VABÖ - Verband Abfallberatung Österreich
Trappelgasse 3/1/18,
A-1040 Wien

E-mail: vaboe@arge.at
Internet: www.vaboe.at

ZVR: 522522855

01. Als erste in Österreich:
Jenbach bringt Re-Use in die Müllabfuhrordnung

Re-Use Sammeltag in Tirol
Re-Use-Sammeltag in Tirol
Foto: CERREC

Die Marktgemeinde Jenbach in Tirol hat als erste Gemeinde Österreichs das Thema Re-Use auch in der Müllabfuhrordnung verankert. "Verwendbare Abfallgegenstände (Re-Use-Ware)" werden explizit als Wertstoff aufgelistet und die GemeindebürgerInnen werden aufgefordert, diese an den zweimal jährlichen Sammelterminen im Recyclinghof abzugeben.

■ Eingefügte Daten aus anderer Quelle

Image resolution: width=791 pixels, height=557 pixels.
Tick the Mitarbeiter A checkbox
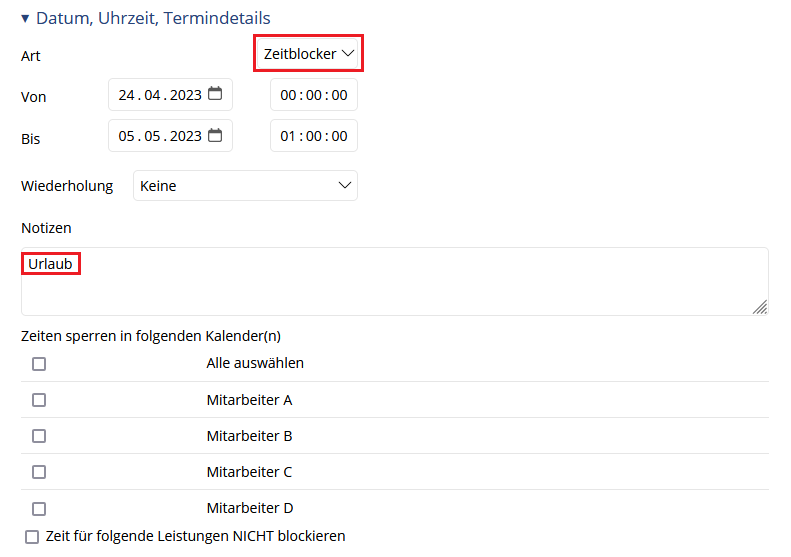click(x=39, y=400)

Mit dieser Regelung setzt Jenbach im eigenen Wirkungsbereich konsequent die 5-stufige Abfallhierarchie um, nach der die Vorbereitung brauchbarer Abfallgegenstände zur Wiederverwendung Vorrang vor dem Recycling hat. Jenbach definiert klar, welche re-use fähigen Produktgruppen gesammelt werden und welche nicht. Die gesammelte Re-Use-Ware wird dem sozialwirtschaftlichen Re-Use-Betrieb WAMS übergeben. Aus der Gruppe Elektrogeräte werden derzeit nur bestimmte Kleingeräte übernommen, weil es für Großgeräte in Tirol noch keinen Re-Use-Betrieb mit entsprechender Werkstatt gibt. Auch re-use-fähige Möbel können in Jenbach nicht übernommen werden, weil WAMS dafür keine Kapazitäten hat. Übernommen werden Kleidungsstücke, Sportartikel, Werkzeug, Geschirr, Hausrat, Bücher, Spielzeug, Werkzeug und vieles mehr.

Nähere Infos gibts beim Umwelt- und Abfallberater der Marktgemeinde Jenbach, Ing. Otto Lederwasch: umweltamt@jenbach.at


02. Lang lebe die Waschmaschine!
Tipps zum Kauf und nachhaltiger Nutzung von Waschmaschinen

Langlebige Waschmaschinen
Grafik: Monika Kupka, "die umweltberatung"

Damit eine Waschmaschine lange hält, ist Sorgfalt beim Kauf und Gebrauch gefragt. Im neuen Infoblatt „Langlebige Waschmaschinen“ hat "die umweltberatung" gemeinsam mit Fachleuten des Reparaturnetzwerks Wien Tipps zusammengestellt: für die Auswahl im Geschäft und für den schonenden Gebrauch und die Pflege der Waschmaschine.

"Eine Waschmaschine wiegt rund 70 Kilogramm, bei ihrer Herstellung werden jedoch rund 1.400 Kilo Material verbraucht. Sie nach wenigen Jahren zu entsorgen ist daher eine Ressourcenverschwendung. Dies ist auch der Grund, warum der Ersatz von älteren, funktionstüchtigen, weniger energieeffizienten Geräten durch neuere energieeffizientere nur in seltenen Fällen einen Umweltvorteil bringt. Beim Neukauf ist es am besten, ein langlebiges Produkt zu wählen und die Maschine schonend zu nutzen. Dabei wollen wir die KonsumentInnen mit dem neuen Infoblatt unterstützen“, sagt Johanna Leutgöb, Ressourcenexpertin von "die umweltberatung" und reagiert dabei auf zahlreiche Anfragen nach Empfehlungen für langlebige Geräte.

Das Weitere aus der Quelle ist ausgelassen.